There's Rui Cruz of Organifacho in Pombal who you'll find with Google & Ged Heaney (who is a member here) also knows someone but I'm not sure what area.

Cost is in the region of about €400 plus a bit more if you need a to make extra changes such as permission for a non standard rear number plate as you have on American cars.


----------



## JohnBoy

travelling-man said:


> There's Rui Cruz of Organifacho in Pombal who you'll find with Google & Ged Heaney (who is a member here) also knows someone but I'm not sure what area.
> 
> Cost is in the region of about €400 plus a bit more if you need a to make extra changes such as permission for a non standard rear number plate as you have on American cars.


Thanks TM. I'll follow that up tomorrow.


----------



## baldilocks

JohnBoy said:


> That's a brilliant, detailed reply you have given TM. Coincidentally, I'm trying to help a couple in the UK at the moment who are moving out in December and want to employ an agent to carry out the matriculation. I suppose you don't know of anyone in the Coimbra area by chance? I've tried to Google it but have no idea what I'm looking for.


Here in ES, the simplest is to use a "gestor" - I presume you have somebody similar in PT.


----------



## JohnBoy

baldilocks said:


> Here in ES, the simplest is to use a "gestor" - I presume you have somebody similar in PT.


Not that I have been able to locate so far. I remember the gestor well from my time in Andalucia. Slight thread drift coming. Every town also had someone who had their finger on the pulse as far as property sales were concerned. Not an estate agent but a private person who you went to to find out what was available for sale but not necessarily advertised in traditional places. Was he known as a matador or similar. I know that a matador is normally connected with bull fighting, but interestingly, another translation is backbreaking. So maybe the matador in a community takes the backbreaking work out of house hunting. Just a thought.


----------



## sjmontano

Would I be able to get help with the CoC, inspections, etc. from the dealers who sell the cars I have in Portugal? Also, I know I can drive the cars for 180 days with US registrations but my insurance agent in the US says the insurance expires as soon as the cars leave the country.
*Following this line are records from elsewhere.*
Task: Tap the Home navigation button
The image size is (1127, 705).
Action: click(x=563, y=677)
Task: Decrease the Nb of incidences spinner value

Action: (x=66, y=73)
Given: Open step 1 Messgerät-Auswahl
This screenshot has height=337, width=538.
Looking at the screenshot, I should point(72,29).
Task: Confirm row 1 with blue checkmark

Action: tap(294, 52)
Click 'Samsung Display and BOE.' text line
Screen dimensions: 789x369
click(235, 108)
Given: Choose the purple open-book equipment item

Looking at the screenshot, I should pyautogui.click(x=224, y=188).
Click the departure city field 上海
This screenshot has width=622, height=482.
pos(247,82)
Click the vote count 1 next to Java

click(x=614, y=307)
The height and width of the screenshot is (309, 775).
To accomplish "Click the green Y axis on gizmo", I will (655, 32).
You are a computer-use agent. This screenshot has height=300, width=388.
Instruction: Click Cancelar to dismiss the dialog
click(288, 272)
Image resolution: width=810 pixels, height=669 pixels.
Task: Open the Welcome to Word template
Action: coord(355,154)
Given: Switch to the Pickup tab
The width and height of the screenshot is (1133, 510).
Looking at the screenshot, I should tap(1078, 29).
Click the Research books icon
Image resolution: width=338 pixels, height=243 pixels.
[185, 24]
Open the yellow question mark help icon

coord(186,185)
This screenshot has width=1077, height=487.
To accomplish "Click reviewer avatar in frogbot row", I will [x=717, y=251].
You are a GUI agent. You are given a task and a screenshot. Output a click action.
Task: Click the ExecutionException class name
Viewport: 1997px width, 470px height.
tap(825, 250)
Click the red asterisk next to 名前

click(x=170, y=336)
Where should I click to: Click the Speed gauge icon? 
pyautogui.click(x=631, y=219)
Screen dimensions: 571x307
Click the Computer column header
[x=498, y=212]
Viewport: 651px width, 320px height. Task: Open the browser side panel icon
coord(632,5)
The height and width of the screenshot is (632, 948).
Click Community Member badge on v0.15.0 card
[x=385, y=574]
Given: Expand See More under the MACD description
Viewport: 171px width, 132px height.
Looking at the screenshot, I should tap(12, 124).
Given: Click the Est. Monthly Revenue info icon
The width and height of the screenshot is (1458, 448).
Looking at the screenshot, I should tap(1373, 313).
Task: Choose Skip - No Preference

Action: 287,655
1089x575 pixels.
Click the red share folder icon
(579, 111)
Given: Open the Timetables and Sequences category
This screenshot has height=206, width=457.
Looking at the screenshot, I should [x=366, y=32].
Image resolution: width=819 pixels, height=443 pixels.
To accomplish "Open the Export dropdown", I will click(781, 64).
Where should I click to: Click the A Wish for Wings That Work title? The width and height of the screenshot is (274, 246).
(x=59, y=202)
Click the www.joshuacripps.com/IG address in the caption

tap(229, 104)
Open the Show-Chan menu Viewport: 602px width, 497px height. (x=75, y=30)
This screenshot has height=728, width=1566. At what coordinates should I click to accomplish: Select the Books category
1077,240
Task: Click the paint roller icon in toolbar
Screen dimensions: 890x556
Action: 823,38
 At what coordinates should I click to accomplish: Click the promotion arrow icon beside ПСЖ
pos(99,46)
Can I get vehicle insurance before the cars are inspected/registered in Portugal?


----------



## travelling-man

The Certificate of Conformity comes from the manufacturer and if you don't have one in your existing paperwork then the only place you can get it from is that manufacturer I'm afraid....... there are companies online who will do it for you but that's how they do it. 

The matriculation inspection is done at IPO testing stations & is usually appointment only & not all IPO testing stations are licenced to do it. 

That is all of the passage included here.